014 – E assim se passaram 14 horas
Agora é que fico curada do jetlag. O sono há de ser tanto que dormirei a qualquer hora do dia. Já nem sei a quantas ando. Como é que eu vou dormir ali sentada? Com as bagagens ao meu lado? Arrisco-me a acordar e já não as ter ali. Não durmo, pura e simplesmente. Casa de banho? Qual casa de banho, nem sequer a vi, nem me levantei. Comer? Qual comida, tinha duas bolachas Oreo comigo e foi isso que comi durante 14 horas.
Fui apanhada desprevenida e não torna a acontecer. As coisas exigem planeamento, e eu fiei-me no planeamento prévio, feito ainda em Portugal. Mas para isto nada foi planeado. Claro que existiam muitos vendedores de comida, mas bastou-me a gastroenterite no Vietname, quando comprei fruta na praça, agora mais vale passar fome. Aliás, viram as fotos dos vendedores de comida, quando andei de riquexó nas ruelas da Velha Delhi. Eram assim. É um risco muito grande para os europeus, que, como disse anteriormente, são flores de estufa.
Ainda arranjei uma tática para dormir. O sono era muito, eu cabeceava. Tinha a perna encostada às malas. Se alguma se movia, eu sentia. A certa altura, um homem dos seus cinquenta anos que ia sentado à minha frente apercebeu-se desta minha tática e testou-me. Empurrou duas vezes a mala grande. Eu abria os olhos e fixava-o. Com a cabeça encostada à janela, mas fixava-o. Percebi claramente que ele não queria fazer qualquer mal, que estava mesmo com curiosidade e a testar-me. Sim, sim, estou atenta, veja lá se me deixa dormir…
Depois todo o resto da viagem tive este outro passageiro à minha frente, bastante simpático, apesar de não termos trocado uma palavra. Ele não sabia inglês. Melhor, trocámos uma palavra: ele perguntou-me “Udaipur?” e eu, depois de uns segundos a tentar perceber, respondi afirmativamente. Constatei mais tarde que íamos os dois para Udaipur.
E durante as catorze horas que estive dentro deste comboio, mais as quase duas horas na estação de comboio, ninguém me pediu o bilhete.
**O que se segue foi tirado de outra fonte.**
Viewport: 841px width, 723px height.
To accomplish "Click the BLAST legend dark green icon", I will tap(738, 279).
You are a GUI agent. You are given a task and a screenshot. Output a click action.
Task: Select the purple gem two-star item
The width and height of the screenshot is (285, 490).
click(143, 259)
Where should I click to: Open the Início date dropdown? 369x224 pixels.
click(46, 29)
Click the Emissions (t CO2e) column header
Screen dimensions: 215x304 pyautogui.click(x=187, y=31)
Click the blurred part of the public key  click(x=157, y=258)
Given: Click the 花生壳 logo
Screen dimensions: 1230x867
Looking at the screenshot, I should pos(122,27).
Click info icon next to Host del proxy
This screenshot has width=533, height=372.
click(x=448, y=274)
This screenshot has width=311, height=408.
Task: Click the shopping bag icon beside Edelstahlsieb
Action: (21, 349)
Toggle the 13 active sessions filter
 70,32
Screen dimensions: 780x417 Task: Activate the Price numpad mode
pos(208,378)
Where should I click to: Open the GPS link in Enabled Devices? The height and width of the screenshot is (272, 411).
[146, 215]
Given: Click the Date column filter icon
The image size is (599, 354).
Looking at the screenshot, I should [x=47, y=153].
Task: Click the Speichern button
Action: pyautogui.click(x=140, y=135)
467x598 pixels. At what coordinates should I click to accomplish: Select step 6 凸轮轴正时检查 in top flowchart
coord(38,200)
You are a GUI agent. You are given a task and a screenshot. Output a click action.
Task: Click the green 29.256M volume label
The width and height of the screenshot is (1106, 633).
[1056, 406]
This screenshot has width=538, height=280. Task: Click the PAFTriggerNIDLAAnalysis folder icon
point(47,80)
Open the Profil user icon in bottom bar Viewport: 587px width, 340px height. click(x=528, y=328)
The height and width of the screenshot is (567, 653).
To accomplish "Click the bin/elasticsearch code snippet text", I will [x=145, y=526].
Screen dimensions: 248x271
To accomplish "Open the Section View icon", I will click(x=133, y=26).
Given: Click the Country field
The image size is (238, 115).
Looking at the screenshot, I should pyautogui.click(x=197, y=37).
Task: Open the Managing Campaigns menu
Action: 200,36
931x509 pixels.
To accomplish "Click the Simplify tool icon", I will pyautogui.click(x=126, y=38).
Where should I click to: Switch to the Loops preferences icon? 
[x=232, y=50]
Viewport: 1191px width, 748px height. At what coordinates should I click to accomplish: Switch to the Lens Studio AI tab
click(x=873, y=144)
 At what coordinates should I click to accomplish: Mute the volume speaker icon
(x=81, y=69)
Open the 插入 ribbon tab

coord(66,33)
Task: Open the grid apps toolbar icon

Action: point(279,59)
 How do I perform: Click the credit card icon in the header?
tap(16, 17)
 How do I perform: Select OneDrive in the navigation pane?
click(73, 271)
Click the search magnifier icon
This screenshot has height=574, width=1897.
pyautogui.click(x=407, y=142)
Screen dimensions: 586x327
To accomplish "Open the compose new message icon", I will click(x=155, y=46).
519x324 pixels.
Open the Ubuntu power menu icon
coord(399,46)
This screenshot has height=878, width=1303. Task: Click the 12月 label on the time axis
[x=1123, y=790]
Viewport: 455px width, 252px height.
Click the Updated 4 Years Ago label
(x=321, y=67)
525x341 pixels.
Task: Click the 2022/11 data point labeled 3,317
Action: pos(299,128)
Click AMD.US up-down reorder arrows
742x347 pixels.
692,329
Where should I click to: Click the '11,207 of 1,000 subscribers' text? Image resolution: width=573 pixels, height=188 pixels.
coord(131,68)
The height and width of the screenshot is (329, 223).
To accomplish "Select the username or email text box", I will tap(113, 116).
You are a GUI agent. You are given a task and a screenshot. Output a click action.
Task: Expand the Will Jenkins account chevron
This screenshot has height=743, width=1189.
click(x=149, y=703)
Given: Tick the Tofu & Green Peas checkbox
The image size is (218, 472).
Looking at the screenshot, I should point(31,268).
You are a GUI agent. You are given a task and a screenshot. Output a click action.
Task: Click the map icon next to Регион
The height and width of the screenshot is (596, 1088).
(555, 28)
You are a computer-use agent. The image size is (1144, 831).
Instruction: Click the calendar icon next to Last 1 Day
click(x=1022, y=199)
Ninguém me pediu o bilhete. O fiscal efetivamente veio e pediu os bilhetes a toda a gente que estava dentro do comboio. Mas a mim não me pediu. Eu tinha as folhas A4 na mão, pronta para lhas mostrar, com o eTicket. Se calhar isso foi suficiente para si.
Era nítido que as pessoas se sentiam intimidadas com a minha presença.